» **AIM OF THE TASK**
The answer should be an exact repeat of the stretch of material below from the line containing "Погода (1204, 480)" through the line containing "серверное оборудование (1315, 1634)".

» **SUPPLIED RECORDS**
□ □ □

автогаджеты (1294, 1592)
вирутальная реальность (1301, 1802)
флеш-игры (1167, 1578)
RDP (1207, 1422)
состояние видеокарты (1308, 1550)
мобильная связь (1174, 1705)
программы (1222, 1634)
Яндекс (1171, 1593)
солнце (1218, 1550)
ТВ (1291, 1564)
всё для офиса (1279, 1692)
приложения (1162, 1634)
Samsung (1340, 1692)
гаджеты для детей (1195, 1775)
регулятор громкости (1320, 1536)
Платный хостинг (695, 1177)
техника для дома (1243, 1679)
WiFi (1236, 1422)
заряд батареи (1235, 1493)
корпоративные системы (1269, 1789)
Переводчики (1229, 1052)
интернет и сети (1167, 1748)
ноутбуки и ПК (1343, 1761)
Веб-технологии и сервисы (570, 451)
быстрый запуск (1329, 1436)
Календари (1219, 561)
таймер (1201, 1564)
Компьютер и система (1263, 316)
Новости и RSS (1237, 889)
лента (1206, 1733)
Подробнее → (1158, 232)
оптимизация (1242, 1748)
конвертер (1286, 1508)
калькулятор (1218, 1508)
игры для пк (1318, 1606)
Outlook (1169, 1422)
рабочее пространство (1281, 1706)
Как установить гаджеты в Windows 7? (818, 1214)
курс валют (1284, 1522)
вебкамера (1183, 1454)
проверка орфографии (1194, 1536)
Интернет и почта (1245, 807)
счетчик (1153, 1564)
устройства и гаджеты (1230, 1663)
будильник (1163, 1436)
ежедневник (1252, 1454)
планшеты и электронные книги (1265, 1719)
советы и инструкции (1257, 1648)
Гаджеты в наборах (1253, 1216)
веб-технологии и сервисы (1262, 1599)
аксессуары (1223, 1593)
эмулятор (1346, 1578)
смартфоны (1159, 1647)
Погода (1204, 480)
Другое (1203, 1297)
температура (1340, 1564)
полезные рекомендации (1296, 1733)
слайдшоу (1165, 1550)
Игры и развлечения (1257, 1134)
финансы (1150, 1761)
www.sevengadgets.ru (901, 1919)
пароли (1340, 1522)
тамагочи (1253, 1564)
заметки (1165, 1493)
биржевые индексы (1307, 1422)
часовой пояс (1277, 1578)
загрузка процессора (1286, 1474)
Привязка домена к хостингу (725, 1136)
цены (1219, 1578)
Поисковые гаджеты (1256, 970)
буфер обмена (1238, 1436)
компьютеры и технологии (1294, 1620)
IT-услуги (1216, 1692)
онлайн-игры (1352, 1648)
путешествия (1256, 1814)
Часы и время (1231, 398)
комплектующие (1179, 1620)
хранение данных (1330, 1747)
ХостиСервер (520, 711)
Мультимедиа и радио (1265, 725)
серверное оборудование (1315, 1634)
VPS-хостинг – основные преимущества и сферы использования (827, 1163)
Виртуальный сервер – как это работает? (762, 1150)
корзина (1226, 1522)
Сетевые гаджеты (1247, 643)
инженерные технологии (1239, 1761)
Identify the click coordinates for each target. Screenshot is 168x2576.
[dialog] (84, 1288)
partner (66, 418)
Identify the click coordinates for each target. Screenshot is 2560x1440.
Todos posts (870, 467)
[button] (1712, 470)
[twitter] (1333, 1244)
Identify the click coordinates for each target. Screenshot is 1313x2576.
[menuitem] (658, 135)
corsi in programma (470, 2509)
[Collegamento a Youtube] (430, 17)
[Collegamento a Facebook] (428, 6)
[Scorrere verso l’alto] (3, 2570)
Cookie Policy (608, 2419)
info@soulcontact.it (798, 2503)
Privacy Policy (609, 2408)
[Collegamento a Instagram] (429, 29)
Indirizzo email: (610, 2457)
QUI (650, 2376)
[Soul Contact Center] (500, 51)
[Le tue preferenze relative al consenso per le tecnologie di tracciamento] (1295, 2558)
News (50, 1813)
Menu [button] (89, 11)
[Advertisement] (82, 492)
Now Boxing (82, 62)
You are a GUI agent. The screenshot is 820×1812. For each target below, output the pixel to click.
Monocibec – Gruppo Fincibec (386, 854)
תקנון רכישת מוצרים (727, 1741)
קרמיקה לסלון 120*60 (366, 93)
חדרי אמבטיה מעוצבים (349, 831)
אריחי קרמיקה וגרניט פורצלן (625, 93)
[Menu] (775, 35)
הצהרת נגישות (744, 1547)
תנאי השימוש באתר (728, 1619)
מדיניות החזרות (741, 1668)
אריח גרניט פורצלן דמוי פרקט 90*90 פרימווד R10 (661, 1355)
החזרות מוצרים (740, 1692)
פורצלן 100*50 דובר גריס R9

□ □ □

» **PROBLEM SOLUTION**
Погода (1204, 480)
Другое (1203, 1297)
температура (1340, 1564)
полезные рекомендации (1296, 1733)
слайдшоу (1165, 1550)
Игры и развлечения (1257, 1134)
финансы (1150, 1761)
www.sevengadgets.ru (901, 1919)
пароли (1340, 1522)
тамагочи (1253, 1564)
заметки (1165, 1493)
биржевые индексы (1307, 1422)
часовой пояс (1277, 1578)
загрузка процессора (1286, 1474)
Привязка домена к хостингу (725, 1136)
цены (1219, 1578)
Поисковые гаджеты (1256, 970)
буфер обмена (1238, 1436)
компьютеры и технологии (1294, 1620)
IT-услуги (1216, 1692)
онлайн-игры (1352, 1648)
путешествия (1256, 1814)
Часы и время (1231, 398)
комплектующие (1179, 1620)
хранение данных (1330, 1747)
ХостиСервер (520, 711)
Мультимедиа и радио (1265, 725)
серверное оборудование (1315, 1634)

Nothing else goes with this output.